International Paper filed a Motion to Dismiss based upon lack of personal jurisdiction since it is a New York Corporation with its principal place of business in Tennessee. Accordingly, International Paper argues that Plaintiff was required to show that International Paper had minimum contacts within the forum state. Specifically, although Plaintiff alleged he was exposed to asbestos aboard vessels in Louisiana’s jurisdiction, he was also required to allege that any asbestos-containing products associated with International Paper were disturbed on the vessels in Plaintiff’s vicinity while he was within the jurisdiction of this Court. Since he did not, International Paper argued that Plaintiff did not establish personal jurisdiction as to it. Cross-claim Plaintiff, Huntington Ingalls, claims Plaintiff did establish jurisdiction here.

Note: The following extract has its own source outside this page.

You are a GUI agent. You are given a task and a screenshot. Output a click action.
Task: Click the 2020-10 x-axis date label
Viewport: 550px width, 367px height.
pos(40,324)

The court agreed, finding that since Plaintiff specifically asserted that he was exposed to asbestos aboard various ships in the territorial waters and ports of Louisiana, that International Paper “designed, evaluated, manufactured, packaged, furnished, stored, handled, transported, installed, distributed, sold and/or supplied asbestos-containing products to Plaintiff’s exposure sites” and that exposure to the asbestos-containing products caused Plaintiff’s illness, that Plaintiff adequately demonstrated that the controversy arose from International Paper’s contacts with the forum state, giving rise to personal jurisdiction.
With regard to International Paper’s Motion to Dismiss for failure to state a claim under F.R.C.P. Rule 12(b)(6) the court explained that the “complaint must contain sufficient factual matter, accepted as true, to ‘state a claim to relief that is plausible on its face.’” Bell Atlantic Corp. v. Twombly, 550 U.S. 544, 570 (2007). Further, a complaint need not contain detailed factual allegations, but it must offer more than mere labels, legal conclusions, or formulaic recitations of the elements of a cause of action. Id. . Federal Rule of Civil Procedure Rule 8(a) requires only that the pleading contain “a short and plain statement of the claim showing that the pleader is entitled to relief.” International Paper argued Plaintiff did not provide any set of facts under which it could be liable for Plaintiff’s injuries other than speculative and conclusory allegations. Huntington Ingalls argued Plaintiff plausibly stated all three elements of an asbestos claim: (1) the defendant manufactured or distributed the asbestos-containing product to which exposure is alleged, (2) plaintiff was exposed to the defendant’s product, and (3) the product was a substantial factor in causing the injury suffered. Again, the court agreed with Huntington Ingalls finding that the allegations alleged by Plaintiff in the Complaint demonstrated a products liability claim made under the general maritime law.
Finally, F.R.C.P. Rule 12(e) allows a defendant to move for a more definite statement before responding “if a pleading fails to specify the allegations in a manner that provides sufficient notice.” Here, International Paper moved under Rule 12(e), alleging Plaintiff failed to plead facts with enough specificity to give notice. Huntington Ingalls argued that International Paper is a frequent defendant “in Louisiana asbestos litigation [such that] a more definite statement is unnecessary as International Paper is already well aware of the claims being made against it.” The court agreed, finding that Plaintiff’s allegations were sufficient to put International Paper on notice as to the products liability claim under the general maritime law being asserted.